CORRECTIONAL SERVICES EMPLOYEES IN THE WESTERN CAPE CHALLENGE THE IMPOSITION OF DEMOGRAPHIC REPRESENTIVITY IN THE PROVINCE
On Thursday 23 February a group of employees from the Department of Correctional Services in the Western Cape will be going to the CCMA to challenge the department's employment equity plan which has placed a prohibition on the appointment and promotion of coloured and white South Africans in the province.
Almost 18 years after the establishment of our non-racial democracy, the lives of an increasing number of South Africans are once again being disrupted by racial discrimination. In terms of the new ideology of demographic representivity, the number of black, white, coloured and Indian employees in an organisation, the number of managers and the number of board members should ideally be in proportion to the percentage of the population represented by each of the race groups.
So, for example, in the ideal demographically representative organisation, 9.3% of employees, managers and board members should be white; 8.8 % should be coloured; 2.5 % should be Indian and 79.3% should be black.
Superficially, this seems to be quite fair. The trouble is that reality cannot easily be forced to conform to ideological prescriptions. This is often because the skills, qualifications, aptitudes and experience required for most jobs, are seldom distributed along racial lines - partly because of South Africa's long history of inequality and partly because of the generally poor performance of black education.

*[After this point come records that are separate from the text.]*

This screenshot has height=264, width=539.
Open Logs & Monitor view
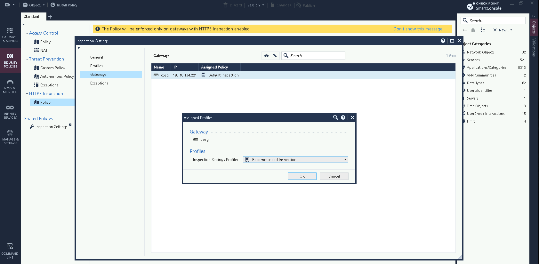tap(10, 86)
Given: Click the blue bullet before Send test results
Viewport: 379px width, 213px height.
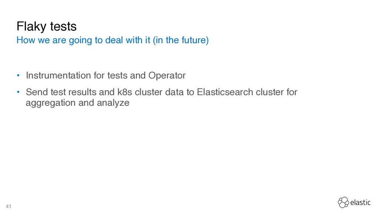Looking at the screenshot, I should pos(18,92).
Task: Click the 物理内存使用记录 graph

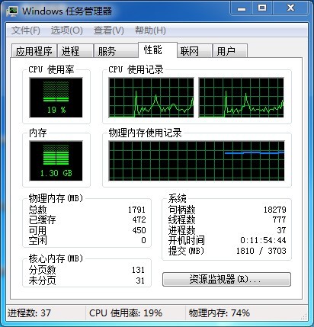Action: (197, 161)
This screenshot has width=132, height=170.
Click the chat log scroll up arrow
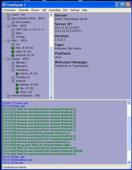tap(129, 103)
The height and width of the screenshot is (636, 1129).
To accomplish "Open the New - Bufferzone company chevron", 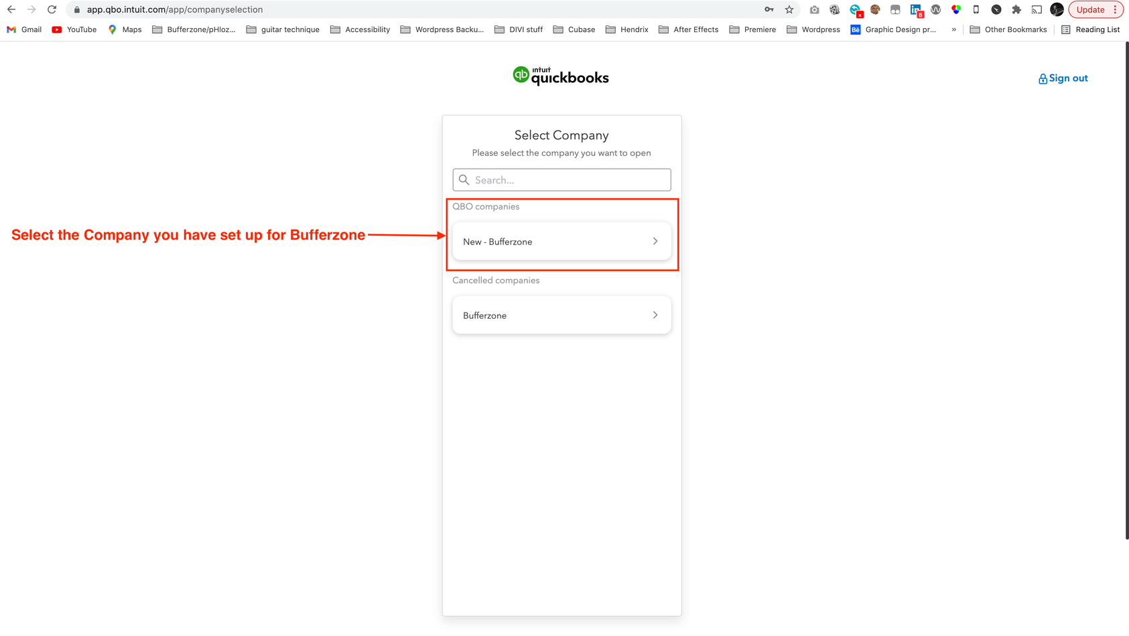I will [x=655, y=241].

Also, if demographic representivity were to be applied throughout society - in the private sector, in civil society organisations, in educational institutions as well as in government - the outcome would not be one of racial equity but of pervasive racial domination. Everywhere, minorities would find themselves confined to demographic pens in which their employment and promotion prospects would be determined primarily by race - and not by merit.